▶ **Your goal**: Lines below that include "Soft" are the answer; copy each one.

########################################

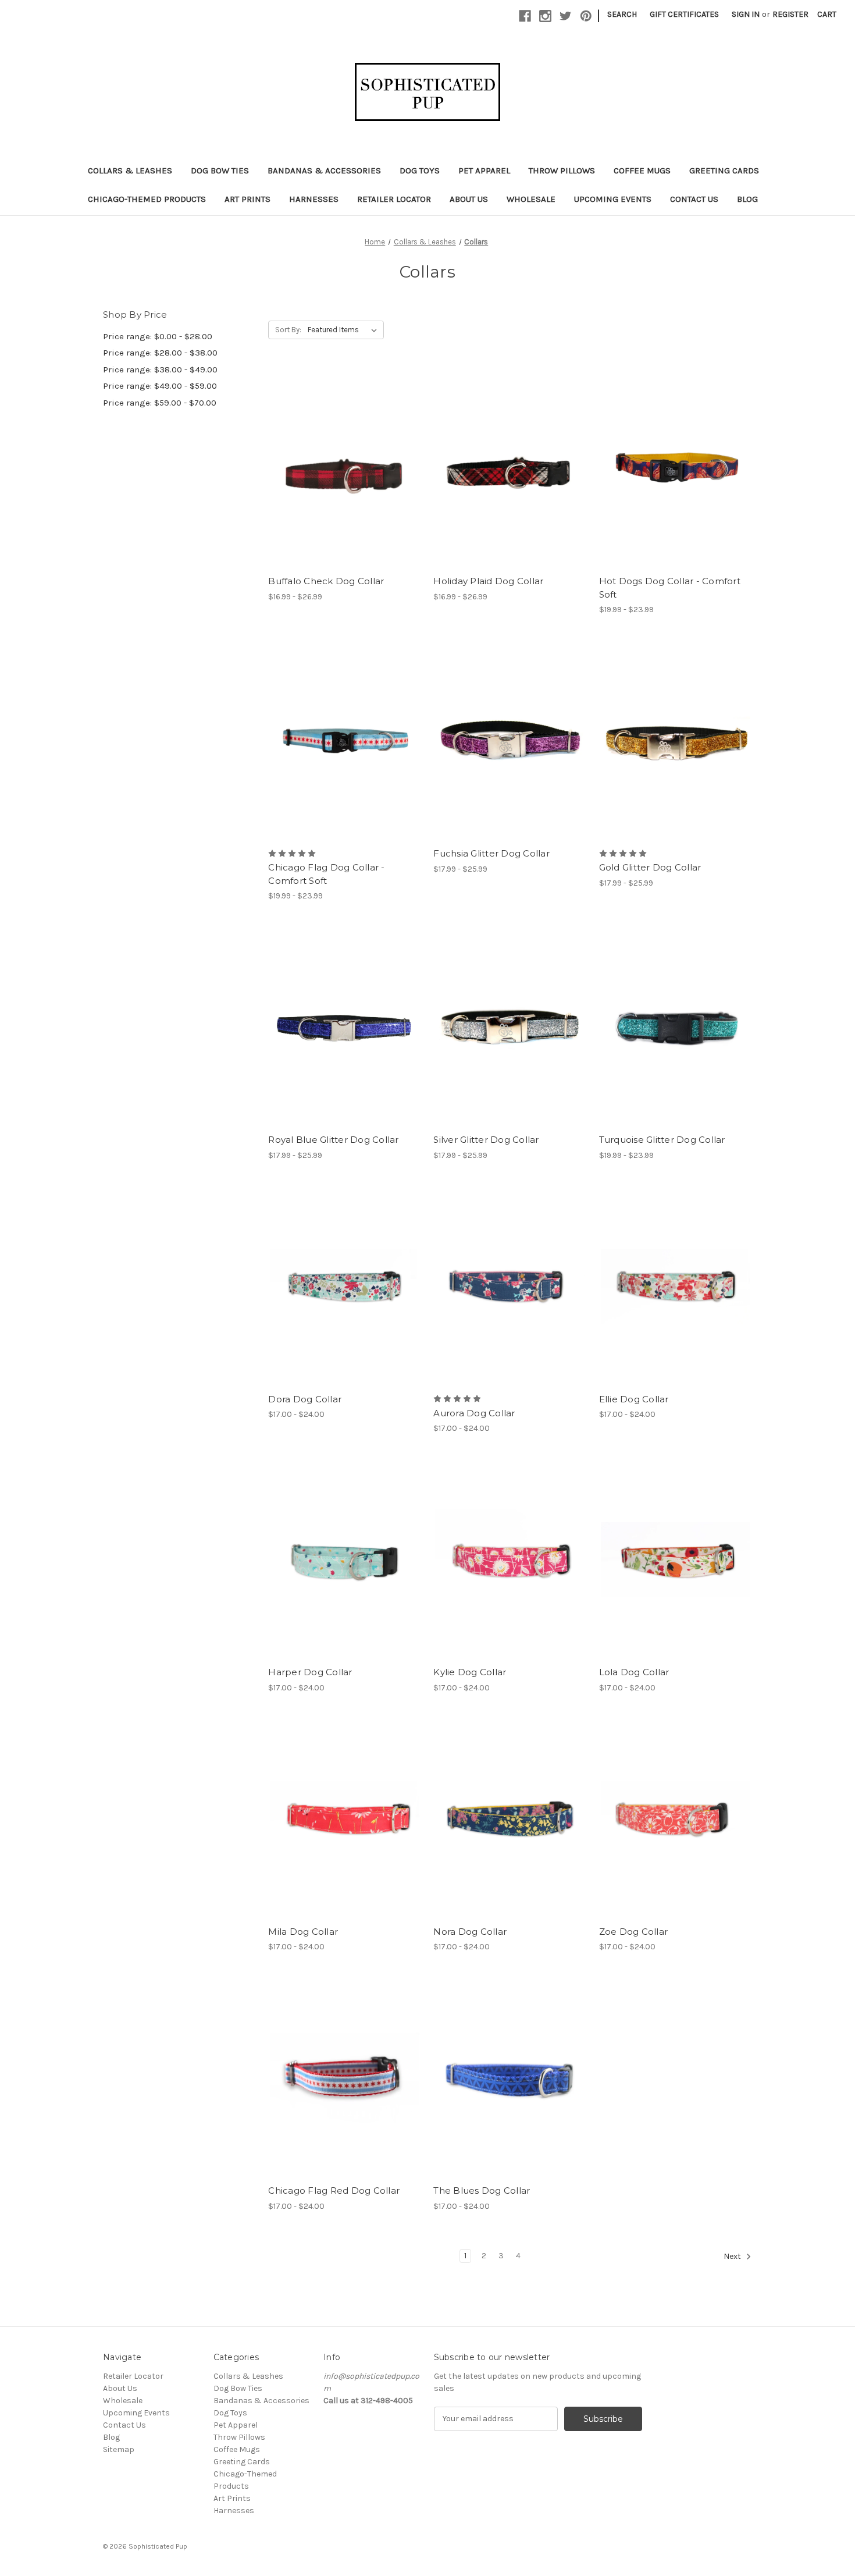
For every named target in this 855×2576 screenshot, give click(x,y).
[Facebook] (525, 16)
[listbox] (344, 330)
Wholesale (531, 199)
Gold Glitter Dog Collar (650, 867)
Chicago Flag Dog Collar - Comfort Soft (326, 874)
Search (622, 14)
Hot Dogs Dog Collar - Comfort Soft (669, 587)
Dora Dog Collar (304, 1399)
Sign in (746, 14)
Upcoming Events (612, 199)
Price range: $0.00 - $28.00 (157, 336)
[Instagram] (545, 16)
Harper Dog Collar (310, 1672)
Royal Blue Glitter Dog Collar (333, 1139)
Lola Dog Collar (634, 1672)
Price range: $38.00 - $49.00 (160, 369)
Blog (747, 199)
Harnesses (314, 199)
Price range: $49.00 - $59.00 (160, 386)
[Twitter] (566, 16)
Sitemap (118, 2449)
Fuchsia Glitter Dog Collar (491, 853)
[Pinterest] (586, 16)
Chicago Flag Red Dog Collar (334, 2190)
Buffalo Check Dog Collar (326, 581)
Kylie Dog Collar (469, 1672)
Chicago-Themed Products (147, 199)
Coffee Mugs (642, 170)
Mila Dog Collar (303, 1931)
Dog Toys (420, 170)
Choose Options (345, 488)
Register (790, 14)
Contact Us (694, 199)
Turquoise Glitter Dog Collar (662, 1139)
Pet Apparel (484, 170)
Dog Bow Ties (220, 170)
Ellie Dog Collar (634, 1399)
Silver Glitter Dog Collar (486, 1139)
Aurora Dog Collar (474, 1413)
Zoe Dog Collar (633, 1931)
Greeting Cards (724, 170)
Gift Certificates (684, 14)
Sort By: (288, 329)
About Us (469, 199)
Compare (341, 468)
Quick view (335, 447)
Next (733, 2256)
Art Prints (247, 199)
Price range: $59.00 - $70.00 (159, 402)
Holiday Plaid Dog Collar (488, 581)
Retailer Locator (394, 199)
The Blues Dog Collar (481, 2190)
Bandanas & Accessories (324, 170)
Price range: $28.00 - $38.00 (160, 352)
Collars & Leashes (130, 170)
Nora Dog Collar (470, 1931)
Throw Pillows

########################################

▶ **Expected answer**:
Chicago Flag Dog Collar - Comfort Soft (326, 874)
Hot Dogs Dog Collar - Comfort Soft (669, 587)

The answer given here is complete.